Reading Quiz 14 Flashcards
three chi-square procedures
- chi-square goodness of fit test
- chi-square test for homogeneity of populations
- chi-square test of association/independence
chi-square test for goodness of fit
tests the null hypothesis that a categorical variable has a specific distribution
aka X^2
chi-square test for homogeneity of populations
tests the null hypothesis that the distribution of a particular categorical variable is the same for all of the populations
chi-square test of association/independence
tests the null hypothesis that there is no relationship between two categorical variables
expected count
the expected count for any variable category is obtained by multiplying the hypothesized proportion of the distribution for each category times the sample size
chi-square statistic
X^2 = ∑ ((observed count - expected count)^2) / expected count aka ∑((O-E)^2)/E
where sum is over k variable categories
chi-square test compares the value of the statistic
X^2 with critical values from the chi-square distribution with k-1 degrees of freedom, where k = the number of categories
Ho and Ha for chi-square GOF
Ho: the population proportions equal the hypothesized values (provide them)

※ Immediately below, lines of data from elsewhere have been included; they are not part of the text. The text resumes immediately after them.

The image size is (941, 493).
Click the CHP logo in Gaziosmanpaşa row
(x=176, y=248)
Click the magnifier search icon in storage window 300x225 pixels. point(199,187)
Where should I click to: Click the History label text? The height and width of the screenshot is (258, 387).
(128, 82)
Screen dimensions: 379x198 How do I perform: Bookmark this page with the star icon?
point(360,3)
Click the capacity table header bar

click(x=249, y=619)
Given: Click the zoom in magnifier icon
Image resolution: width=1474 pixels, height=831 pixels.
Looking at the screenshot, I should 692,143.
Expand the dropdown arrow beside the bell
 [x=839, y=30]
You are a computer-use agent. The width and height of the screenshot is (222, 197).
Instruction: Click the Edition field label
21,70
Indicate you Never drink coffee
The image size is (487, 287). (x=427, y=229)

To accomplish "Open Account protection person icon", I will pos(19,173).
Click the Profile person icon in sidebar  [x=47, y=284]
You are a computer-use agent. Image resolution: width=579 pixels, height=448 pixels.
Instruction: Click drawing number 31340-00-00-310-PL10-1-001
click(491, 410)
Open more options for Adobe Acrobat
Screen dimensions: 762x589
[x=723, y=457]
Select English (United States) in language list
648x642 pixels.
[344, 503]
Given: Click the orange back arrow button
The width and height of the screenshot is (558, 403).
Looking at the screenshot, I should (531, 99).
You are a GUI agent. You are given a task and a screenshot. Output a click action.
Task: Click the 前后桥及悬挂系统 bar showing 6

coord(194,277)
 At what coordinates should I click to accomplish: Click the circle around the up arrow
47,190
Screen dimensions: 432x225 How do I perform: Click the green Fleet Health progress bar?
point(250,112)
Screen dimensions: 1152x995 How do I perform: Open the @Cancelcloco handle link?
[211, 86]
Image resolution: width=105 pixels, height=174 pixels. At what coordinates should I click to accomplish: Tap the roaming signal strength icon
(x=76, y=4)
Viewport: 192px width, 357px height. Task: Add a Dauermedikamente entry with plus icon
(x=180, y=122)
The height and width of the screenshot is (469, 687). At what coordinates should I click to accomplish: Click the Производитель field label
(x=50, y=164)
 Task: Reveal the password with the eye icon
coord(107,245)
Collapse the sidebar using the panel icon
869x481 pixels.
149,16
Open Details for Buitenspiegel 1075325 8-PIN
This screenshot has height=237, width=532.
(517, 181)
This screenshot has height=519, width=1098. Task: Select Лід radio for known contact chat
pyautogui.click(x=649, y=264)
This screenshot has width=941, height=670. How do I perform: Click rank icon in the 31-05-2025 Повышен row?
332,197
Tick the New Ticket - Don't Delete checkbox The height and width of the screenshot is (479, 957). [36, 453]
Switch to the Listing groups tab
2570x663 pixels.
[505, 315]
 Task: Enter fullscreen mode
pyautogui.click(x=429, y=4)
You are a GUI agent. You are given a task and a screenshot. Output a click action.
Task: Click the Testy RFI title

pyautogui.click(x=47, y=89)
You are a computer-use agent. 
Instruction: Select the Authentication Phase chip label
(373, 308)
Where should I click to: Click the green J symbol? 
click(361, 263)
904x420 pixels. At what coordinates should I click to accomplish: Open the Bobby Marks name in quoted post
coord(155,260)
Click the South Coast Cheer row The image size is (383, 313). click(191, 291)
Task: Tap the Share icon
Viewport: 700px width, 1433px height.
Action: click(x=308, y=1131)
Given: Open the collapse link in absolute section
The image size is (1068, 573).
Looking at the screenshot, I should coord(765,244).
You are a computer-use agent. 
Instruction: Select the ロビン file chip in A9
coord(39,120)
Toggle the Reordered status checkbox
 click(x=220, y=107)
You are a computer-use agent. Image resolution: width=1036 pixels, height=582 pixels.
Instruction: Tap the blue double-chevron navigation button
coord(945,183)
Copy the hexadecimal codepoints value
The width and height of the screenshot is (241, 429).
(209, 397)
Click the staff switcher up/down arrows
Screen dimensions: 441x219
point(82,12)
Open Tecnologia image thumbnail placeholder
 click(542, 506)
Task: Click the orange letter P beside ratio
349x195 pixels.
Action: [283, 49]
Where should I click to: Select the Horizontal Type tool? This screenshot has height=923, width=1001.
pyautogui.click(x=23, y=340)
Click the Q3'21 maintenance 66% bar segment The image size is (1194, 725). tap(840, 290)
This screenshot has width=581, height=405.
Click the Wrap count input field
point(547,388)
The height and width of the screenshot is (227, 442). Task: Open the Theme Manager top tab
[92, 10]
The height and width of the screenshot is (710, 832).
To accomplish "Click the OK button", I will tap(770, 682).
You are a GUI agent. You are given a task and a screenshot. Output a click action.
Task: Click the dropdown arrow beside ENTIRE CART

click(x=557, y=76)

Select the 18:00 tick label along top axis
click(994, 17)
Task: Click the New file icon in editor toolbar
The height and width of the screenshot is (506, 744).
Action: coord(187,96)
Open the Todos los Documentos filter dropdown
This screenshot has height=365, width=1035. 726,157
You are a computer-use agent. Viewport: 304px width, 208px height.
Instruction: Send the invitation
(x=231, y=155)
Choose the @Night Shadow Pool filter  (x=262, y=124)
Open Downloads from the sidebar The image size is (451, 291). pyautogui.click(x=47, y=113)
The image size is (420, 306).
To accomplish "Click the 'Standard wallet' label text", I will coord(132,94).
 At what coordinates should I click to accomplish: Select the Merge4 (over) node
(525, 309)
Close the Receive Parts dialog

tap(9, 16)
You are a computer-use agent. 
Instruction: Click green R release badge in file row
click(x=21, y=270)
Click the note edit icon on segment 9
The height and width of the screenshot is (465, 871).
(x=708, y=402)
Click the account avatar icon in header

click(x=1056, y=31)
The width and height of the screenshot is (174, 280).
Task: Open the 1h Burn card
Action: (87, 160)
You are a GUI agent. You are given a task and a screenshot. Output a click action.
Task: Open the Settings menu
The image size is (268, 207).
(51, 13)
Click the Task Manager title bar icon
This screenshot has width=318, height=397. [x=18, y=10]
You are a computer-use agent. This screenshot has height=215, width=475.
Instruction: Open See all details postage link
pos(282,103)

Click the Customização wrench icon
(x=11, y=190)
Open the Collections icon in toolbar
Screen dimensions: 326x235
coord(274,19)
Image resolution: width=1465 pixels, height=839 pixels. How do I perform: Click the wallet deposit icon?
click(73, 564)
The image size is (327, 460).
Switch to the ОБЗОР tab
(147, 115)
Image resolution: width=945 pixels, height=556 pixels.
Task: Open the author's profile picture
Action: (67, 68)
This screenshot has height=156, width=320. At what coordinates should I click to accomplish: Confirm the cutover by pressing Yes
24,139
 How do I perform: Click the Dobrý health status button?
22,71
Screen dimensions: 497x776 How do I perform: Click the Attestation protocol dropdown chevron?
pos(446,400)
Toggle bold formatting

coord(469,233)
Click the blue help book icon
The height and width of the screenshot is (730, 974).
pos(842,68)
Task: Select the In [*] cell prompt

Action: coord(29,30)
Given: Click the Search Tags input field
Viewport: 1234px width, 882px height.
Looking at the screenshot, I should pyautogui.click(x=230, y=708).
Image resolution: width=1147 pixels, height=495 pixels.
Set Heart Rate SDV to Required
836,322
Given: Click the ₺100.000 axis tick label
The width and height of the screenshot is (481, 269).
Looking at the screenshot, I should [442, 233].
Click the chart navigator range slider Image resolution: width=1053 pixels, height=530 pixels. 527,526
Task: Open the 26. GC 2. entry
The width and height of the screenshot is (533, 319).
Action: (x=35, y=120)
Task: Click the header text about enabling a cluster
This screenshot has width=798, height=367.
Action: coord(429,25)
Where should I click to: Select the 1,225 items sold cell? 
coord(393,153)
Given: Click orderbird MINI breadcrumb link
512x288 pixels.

Ha: at least one of the population proportions differs from its hypothesized value
p-value is the
area under the density curve to the right of X^2
large values of X^2 are evidence
against Ho
the chi-square distribution is an approximation to the distribution of
the statistic X^2
can safely use the approximate (aka conditions) when sample is
an SRS from the population and when all expected counts are at least 1 and no more than 20% of all expected counts are less than 5 (state the expected counts!)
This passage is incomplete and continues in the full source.